Figure 2.

SPR analysis for the interaction of the Fab proteins with murine (a) and human (b) sclerostin. Sclerostin proteins were immobilized as ligands on the biosensor at a density of about 600 RU using amino coupling chemistry. At time point zero Fab proteins were injected using six different analyte concentrations and the association was measured for 200 s. Thereafter, buffer was perfused over the biosensor for 200 s to acquire the data for dissociation. For a direct comparison of the rate constants an overlay of the sensograms of selected Fab proteins at a single analyte concentration of 25 nM is shown. Fitted data are shown as black dashed lines. To determine the effect of antibody binding on sclerostin, HEK293TSA M50 cells were transfected with an expression vector for mWnt1 and incubated with serial dilutions of murine (c) or human (d) recombinant sclerostin with or without the indicated Fab fragment (500 nM).
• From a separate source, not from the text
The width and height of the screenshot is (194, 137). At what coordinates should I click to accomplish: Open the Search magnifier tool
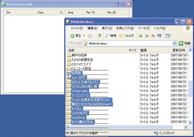tap(107, 36)
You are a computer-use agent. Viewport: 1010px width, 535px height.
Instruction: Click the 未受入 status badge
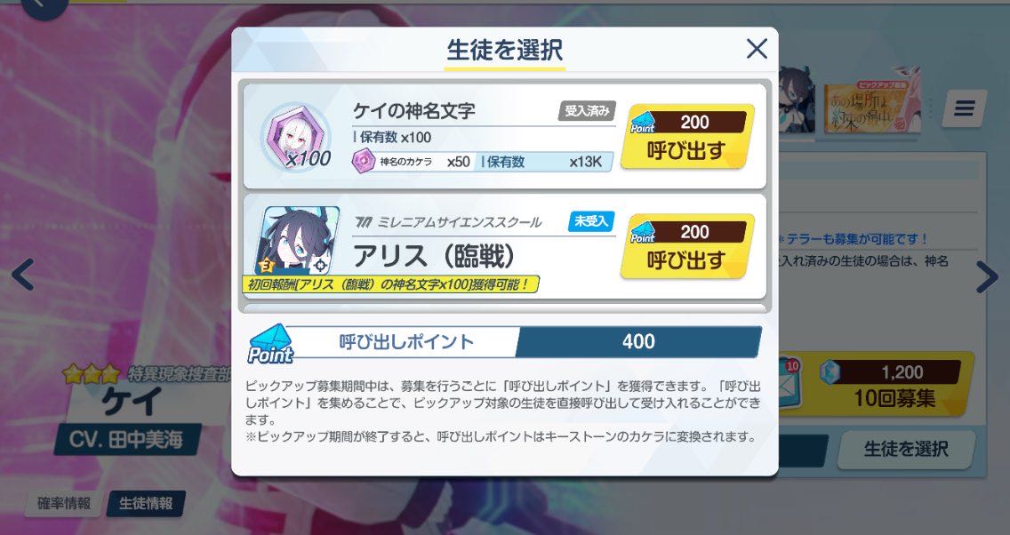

The Wnt1-mediated luciferase expression was analysed and the concentration of sclerostin is plotted against relative luciferase units (RLU) in percentage of RLU obtained with Wnt1-transfected but untreated cells (first data point). In a similar experimental set-up, the transfected cells were incubated with serial dilutions of the indicated antibody fragment in the presence of a constant concentration (20 nM) of murine (e) or human (f) sclerostin. The signal obtained with sclerostin alone (first data point) was set to 0% and the signal of Wnt1-transfected but untreated cells was set to 100%. Data points represent means of two values, error bars indicate s.d. Shown are typical experiments out of three.